Investigación del Departamento de Justicia
La trayectoria política y las previsiones económicas pueden pasar a un segundo plano frente a otros acontecimientos que se desarrollan en la Reserva Federal.
Powell reveló a principios de este mes que el Departamento de Justicia abrió una investigación criminal sobre él, entregando al banco central citaciones del gran jurado sobre renovaciones y su testimonio ante el Congreso.
Pero los descartó como “pretextos”, argumentando que se trata de presión sobre la política.
«La amenaza de cargos criminales es una consecuencia de que la Reserva Federal fije las tasas de interés basándose en nuestra mejor evaluación de lo que beneficiará al público, en lugar de seguir las preferencias del presidente», dijo Powell.
Jeanine Pirro, fiscal federal para el Distrito de Columbia, afirmó que la investigación podría haberse evitado si la Reserva Federal hubiera “simplemente respondido a nuestro acercamiento”.
Estos acontecimientos probablemente serán un tema central durante la conferencia de prensa de Powell, dice Jay Woods, estratega jefe de mercado de Freedom Capital Markets.
“El drama que rodea a la Reserva Federal tiene más una sensación de ‘Días de nuestras vidas’ que de una verdadera discusión económica sobre el futuro de la economía”, dijo Woods en una nota enviada por correo electrónico a The Epoch Times.
«El tema continuo sobre la importancia de la independencia de la Reserva Federal puede ser predominante en la conferencia de prensa».
La próxima cuestión de personal, señala Woods, es si Powell seguirá en su papel de miembro con derecho a voto de la Fed después de que finalice su mandato como presidente en mayo.
El presidente Donald Trump, en una entrevista con CNBC durante su viaje a Davos, Suiza, expresó indiferencia si Powell se queda en la institución.

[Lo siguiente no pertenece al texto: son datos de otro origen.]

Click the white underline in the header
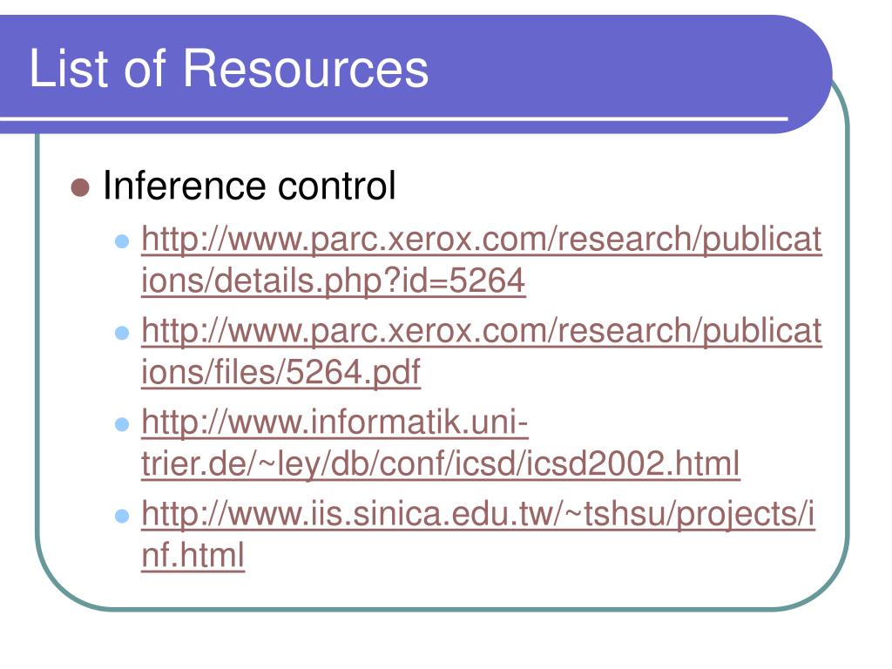This screenshot has height=669, width=892. [x=394, y=118]
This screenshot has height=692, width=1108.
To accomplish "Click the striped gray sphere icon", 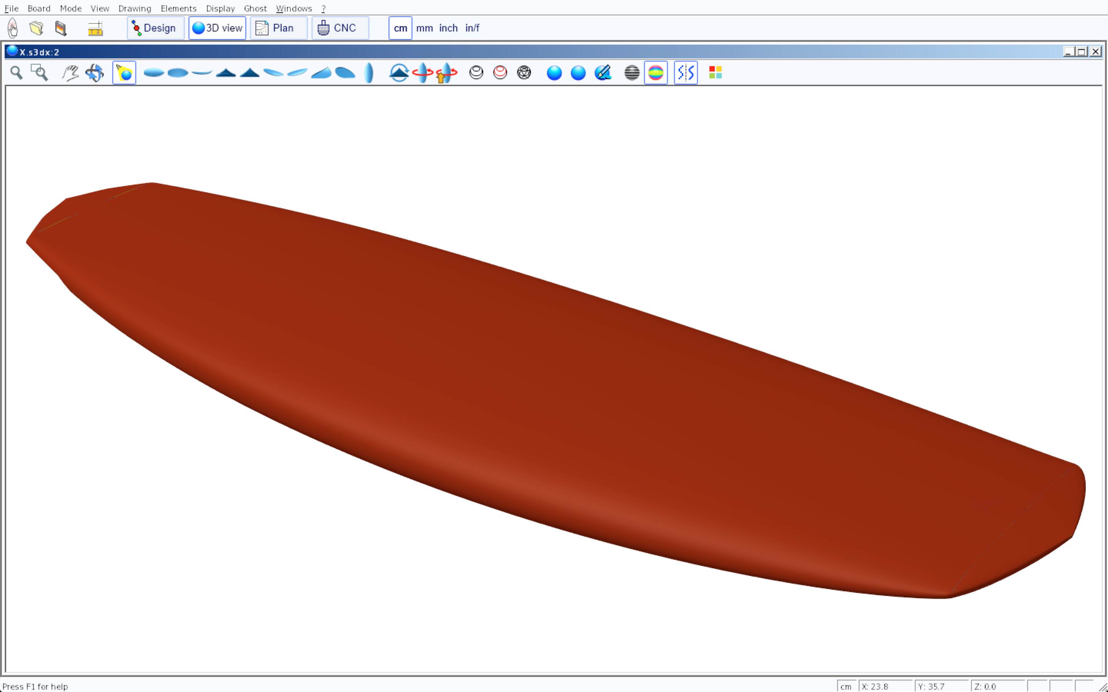I will [631, 73].
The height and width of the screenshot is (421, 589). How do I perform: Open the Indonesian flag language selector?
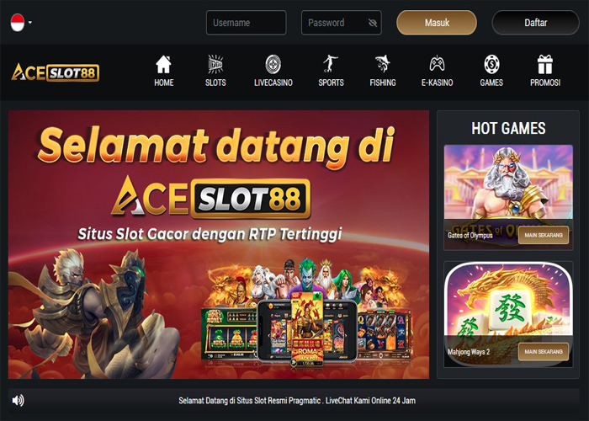[18, 23]
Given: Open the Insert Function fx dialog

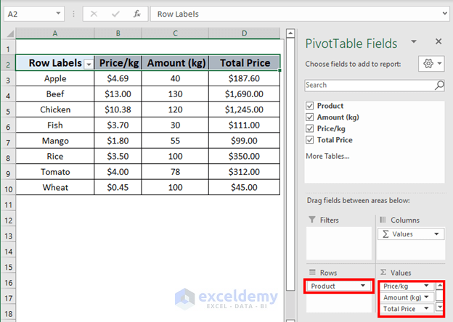Looking at the screenshot, I should click(136, 14).
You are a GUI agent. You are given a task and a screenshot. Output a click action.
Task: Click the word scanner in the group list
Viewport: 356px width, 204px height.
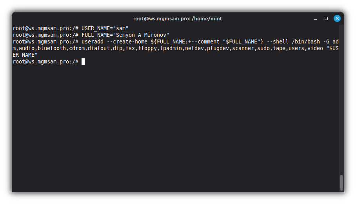(x=243, y=48)
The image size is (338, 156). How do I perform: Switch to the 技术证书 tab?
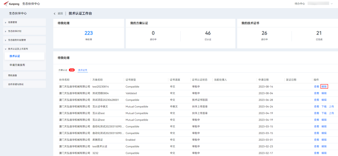point(83,70)
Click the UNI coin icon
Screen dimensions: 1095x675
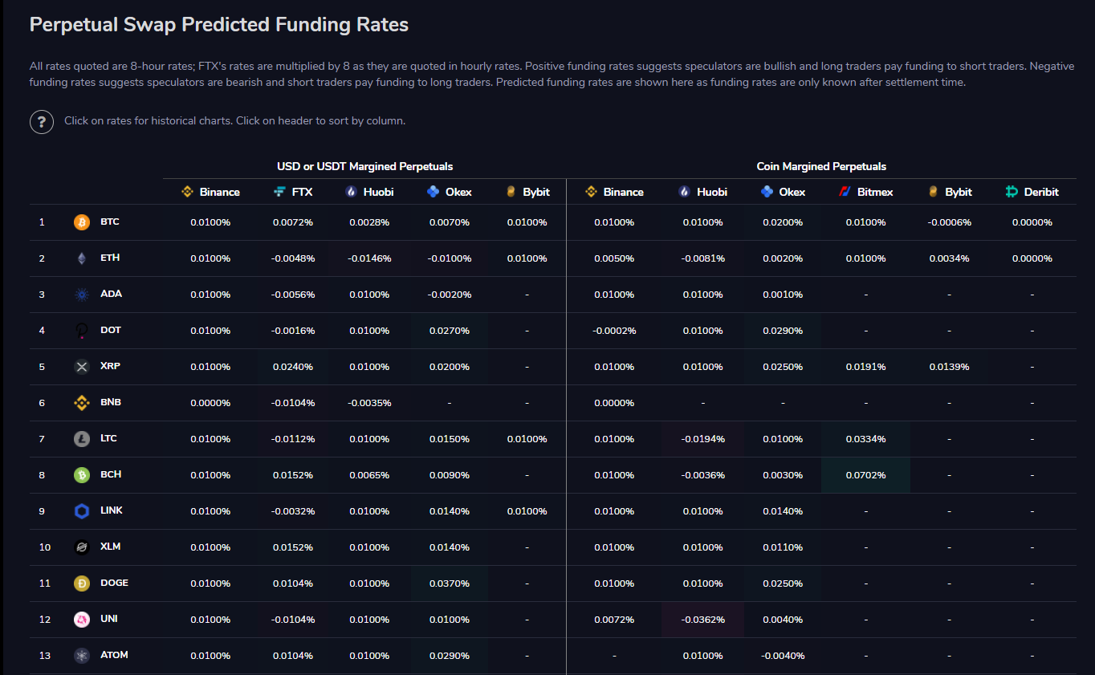[82, 620]
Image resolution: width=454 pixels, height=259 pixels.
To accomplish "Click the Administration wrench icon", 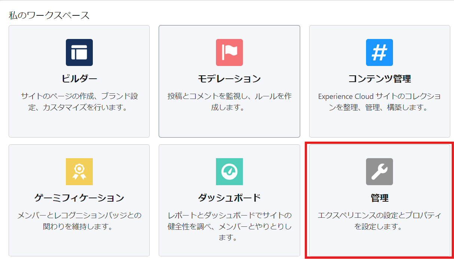I will (379, 172).
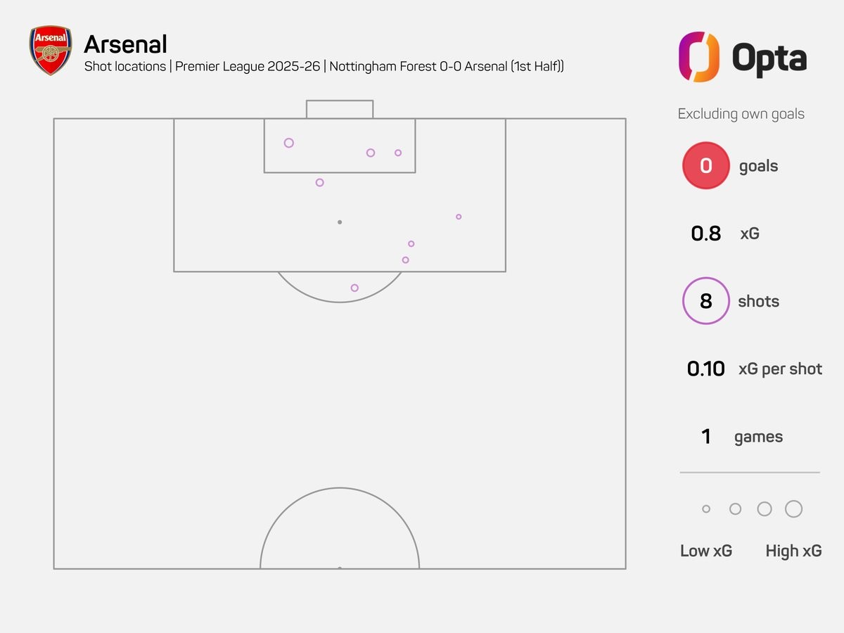Click the "Low xG" legend label
The width and height of the screenshot is (844, 633).
tap(706, 551)
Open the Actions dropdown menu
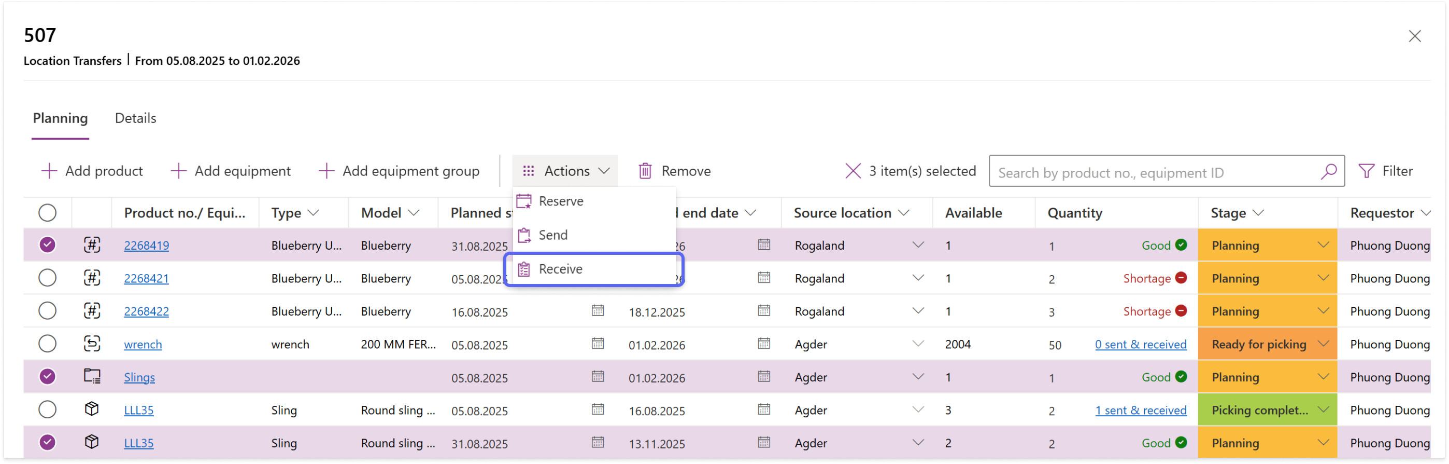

«Vivimos con las cartas que te reparten», dijo Trump. «Si eso sucede, su vida no será muy, muy feliz, no creo, al hacerlo. Creo que quiere salir. No ha hecho un buen trabajo».
El presidente también podría revelar pronto su elección para reemplazar a Powell como jefe de la Reserva Federal.
Los mercados de predicciones muestran que el ejecutivo de BlackRock, Rick Rieder, se ha catapultado a la cima, con probabilidades de que se convierta en el nuevo presidente de la Reserva Federal, alcanzando el 47 por ciento.
El exgobernador de la Reserva Federal, Kevin Warsh, ocupa el segundo lugar con un 28 por ciento, según Polymarket.